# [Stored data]
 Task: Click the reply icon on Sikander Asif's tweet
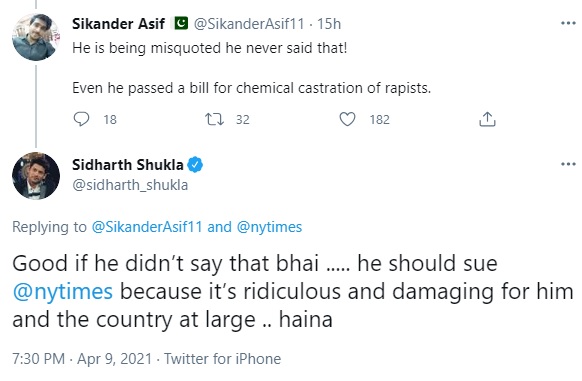pos(81,119)
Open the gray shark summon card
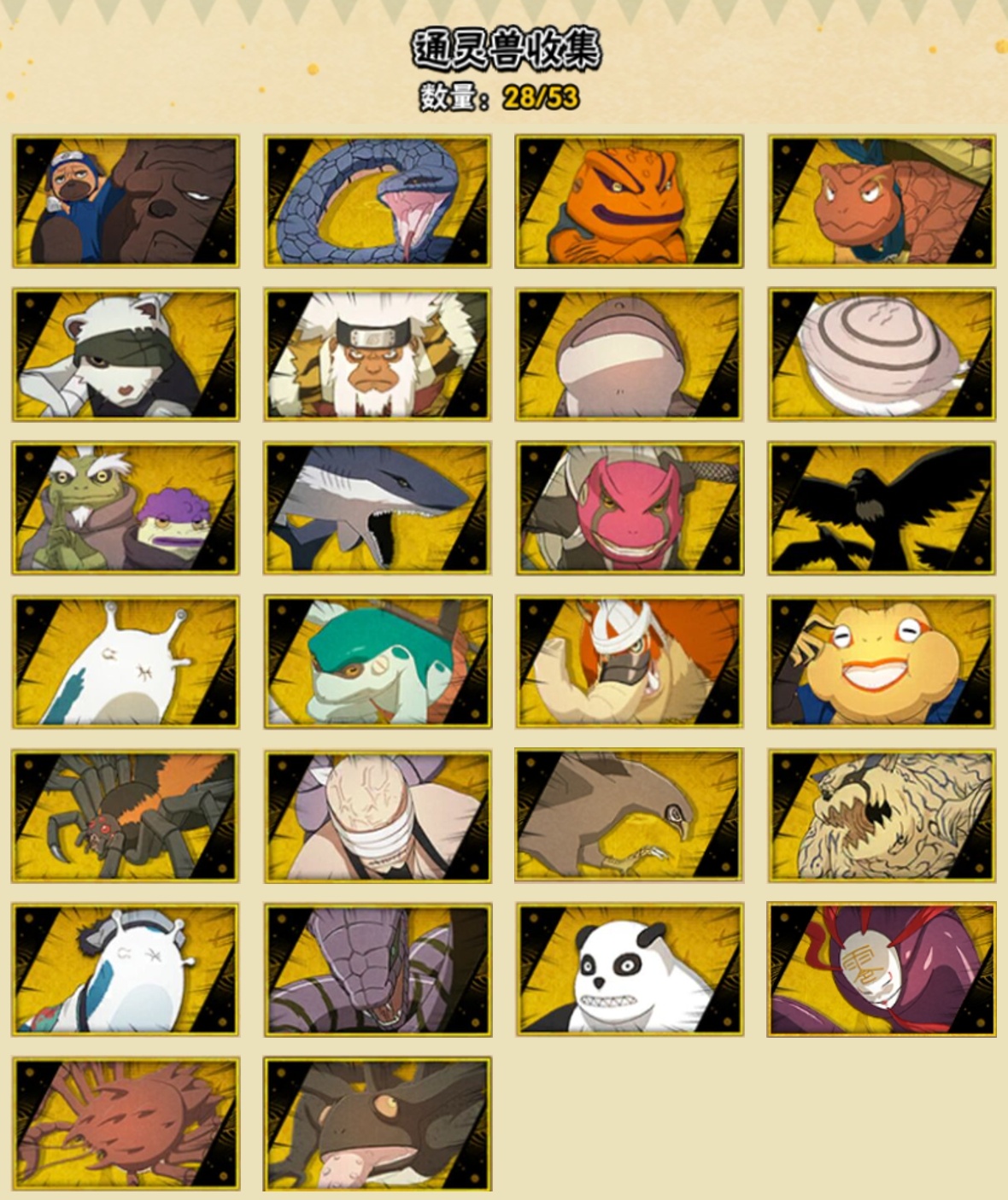This screenshot has width=1008, height=1200. tap(378, 508)
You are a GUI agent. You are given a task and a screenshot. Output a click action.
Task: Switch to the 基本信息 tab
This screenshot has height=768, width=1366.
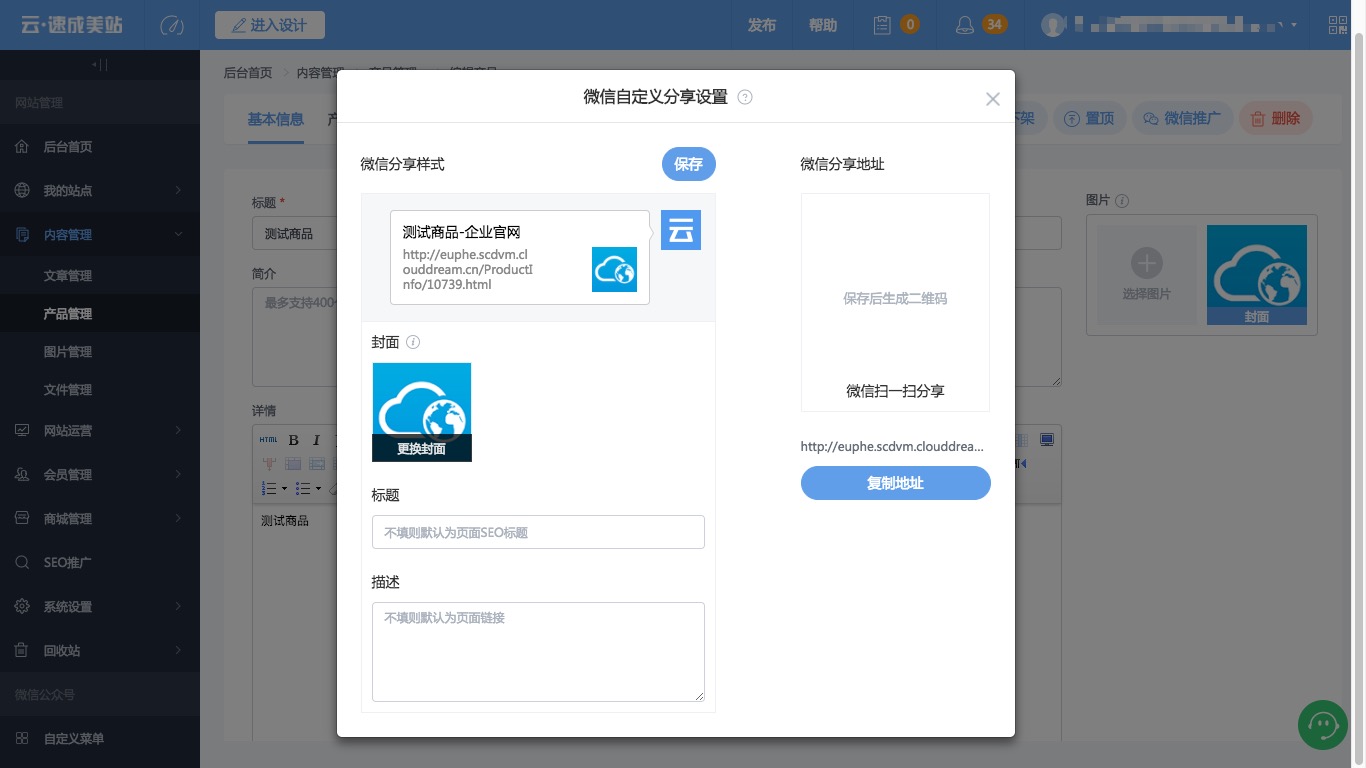(x=276, y=119)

# [What to produce]
Line by line and exactly, reproduce the span from the line with "Open the gray shark summon card" through the end of the data above, both ends included, with pictures left out.

# [Answer for this exercise]
Open the gray shark summon card
This screenshot has width=1008, height=1200. tap(378, 508)
You are a GUI agent. You are given a task and a screenshot. Output a click action.
Task: Switch to the 基本信息 tab
This screenshot has height=768, width=1366.
(x=276, y=119)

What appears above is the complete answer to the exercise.